What you need to do.
a - Reproduce the part of the Exemplar-CNN passage that begins at the words "Translation: Translations in" and stops after the words "0.25 and 4.".
b - Decide whether each statement agrees with the Exemplar-CNN passage. Answer yes or no for each one, and quote the words from the passage that decide it. (i) The image patches are sampled with weights given by the gradient from backpropagation. (ii) The rotation applied to an image patch stays within ±20 degrees. (iii) The small network has three convolutional layers.

Reading passage.
The core concept is very simple:

Randomly extract image patches: To focus more on areas with rich object information, image patches of size $32 \times 32$ are sampled from unlabeled images, weighted by the gradient magnitude.

tip
This is not the gradient from backpropagation, but the gradient of the image. The authors believe that the gradient in the image can help us find more meaningful patches.
Apply various random transformations to the image patches: Such as translation, scaling, rotation, color adjustment, contrast adjustment, etc., to generate multiple "deformed versions." These transformations explicitly define the invariances the network should learn (e.g., rotation invariance, color invariance).
Form "proxy categories" and perform discriminative learning: Each original image patch and its deformed versions are considered as "positive samples" in the same proxy category.

The system repeats this process across many images, generating many proxy categories, and trains a CNN to distinguish "which image patches (including all deformed versions) belong to the same proxy category and which belong to other proxy categories." This way, the model learns to distinguish different image patches and also becomes invariant to "various deformations of the same image."

The list of transformations used in the paper is as follows:

Translation: Translations in the vertical or horizontal direction, not exceeding 20% of the image patch size.
Scaling: Rescale the image patch proportionally, with a scale factor between 0.7 and 1.4.
Rotation: Rotation angle within ±20 degrees.
Contrast 1: Multiply each pixel’s projection in all principal component directions by a factor between 0.5 and 2 (independent for each principal direction, the same for all pixels in the patch).
Contrast 2:
- Increase the saturation and brightness (S and V components in HSV color space) by a factor between 0.25 and 4.
- Then multiply by a factor between 0.7 and 1.4, and add an offset between −0.1 and 0.1.
Color: Apply an offset between −0.1 and 0.1 to the hue (H component in HSV color space).

tip

In the ablation experiments section, the authors verify the effectiveness of these transformations.

The training data after cropping looks like this (using STL-10 as an example):

dataset

Experimental Setup

To compare Exemplar-CNN with previous unsupervised feature learning methods, the authors performed a series of experiments using the following datasets: STL-10, CIFAR-10, Caltech-101, and Caltech-256.

Details about the datasets, such as the amount of data, number of categories, image sizes, are as follows:

Number of categories:
- STL-10 and CIFAR-10: 10 categories.
- Caltech-101: 101 categories.
- Caltech-256: 256 categories.
Image size processing:
- CIFAR-10: Adjusted from $32 \times 32$ to $64 \times 64$ .
- Caltech-101: Adjusted to $150 \times 150$ .
- Caltech-256: Adjusted to $256 \times 256$ .

Next, the authors designed several network architectures as follows:

Small network (64c5-64c5-128f):
- Two convolutional layers (64 filters each).
- One fully connected layer (128 units).
- Final Softmax layer.
Medium network (64c5-128c5-256c5-512f):
- Three convolutional layers (64, 128, 256 filters).
- One fully connected layer (512 units).
Large network (92c5-256c5-512c5-1024f):
- Three convolutional layers (92, 256, 512 filters).
- One fully connected layer (1024 units).
Convolution and pooling details:
- All convolution filters correspond to $5 \times 5$ regions of the input.
- $2 \times 2$ max pooling is applied after the first two convolutional layers.
Other techniques:
- Dropout is used in the fully connected layers.
- Based on the Caffe implementation, training details are in Appendix B.2.

Given information.
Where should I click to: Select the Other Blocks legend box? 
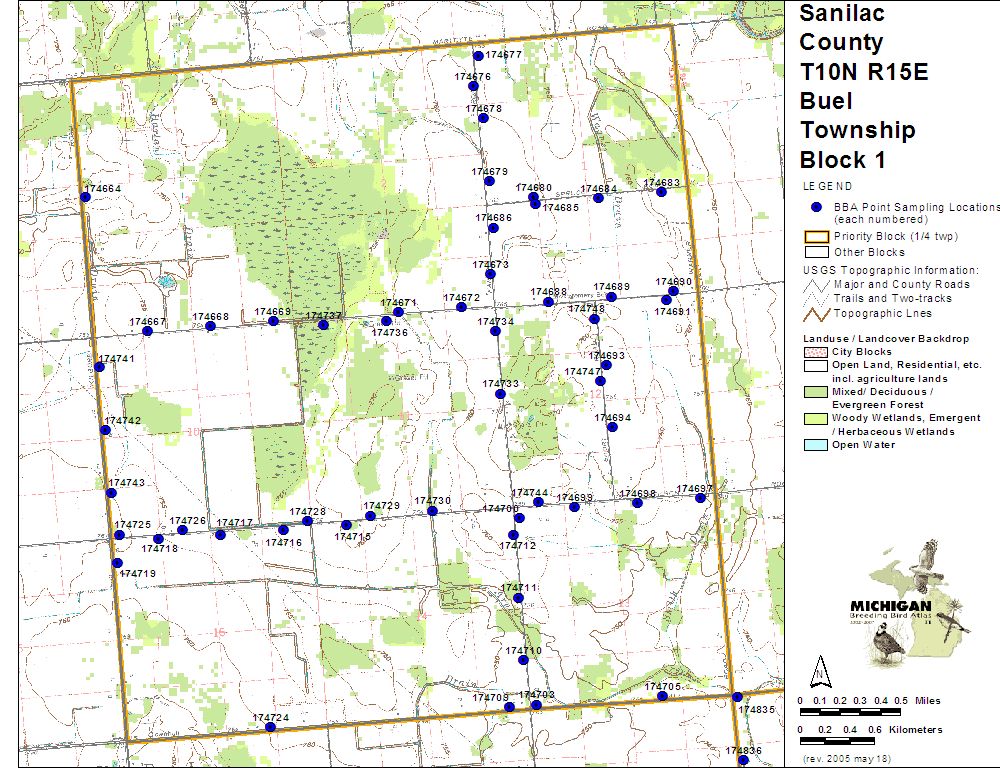click(x=816, y=252)
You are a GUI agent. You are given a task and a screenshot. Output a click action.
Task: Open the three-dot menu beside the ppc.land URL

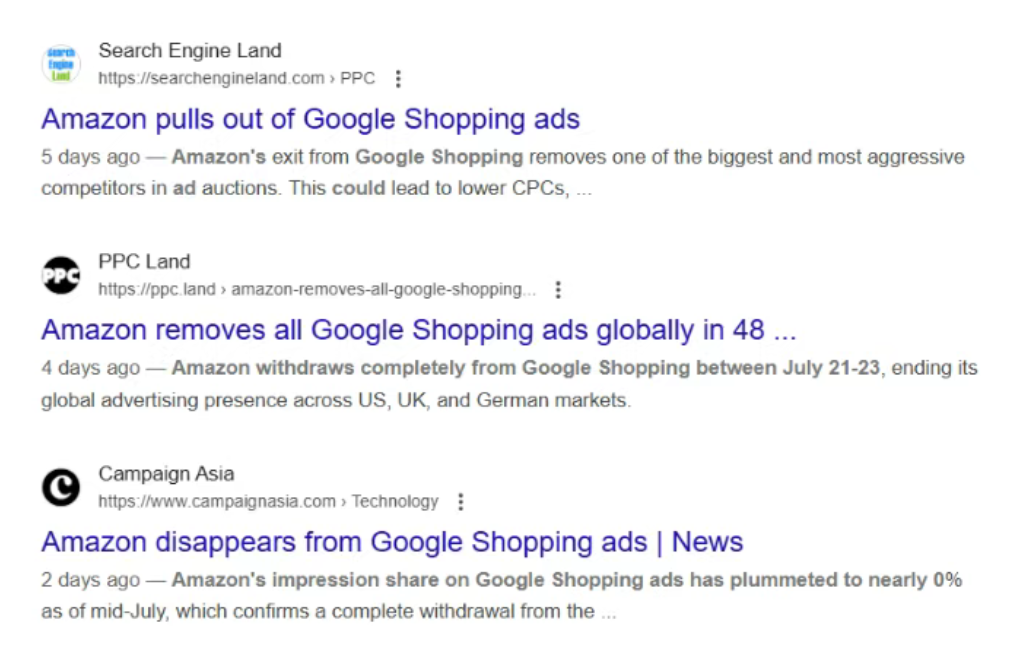tap(558, 290)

Solution list.
a -
Translation: Translations in the vertical or horizontal direction, not exceeding 20% of the image patch size.
Scaling: Rescale the image patch proportionally, with a scale factor between 0.7 and 1.4.
Rotation: Rotation angle within ±20 degrees.
Contrast 1: Multiply each pixel’s projection in all principal component directions by a factor between 0.5 and 2 (independent for each principal direction, the same for all pixels in the patch).
Contrast 2:
- Increase the saturation and brightness (S and V components in HSV color space) by a factor between 0.25 and 4.

b -
(i) No: "This is not the gradient from backpropagation, but the gradient of the image."
(ii) Yes: "Rotation angle within ±20 degrees."
(iii) No: "Two convolutional layers (64 filters each)."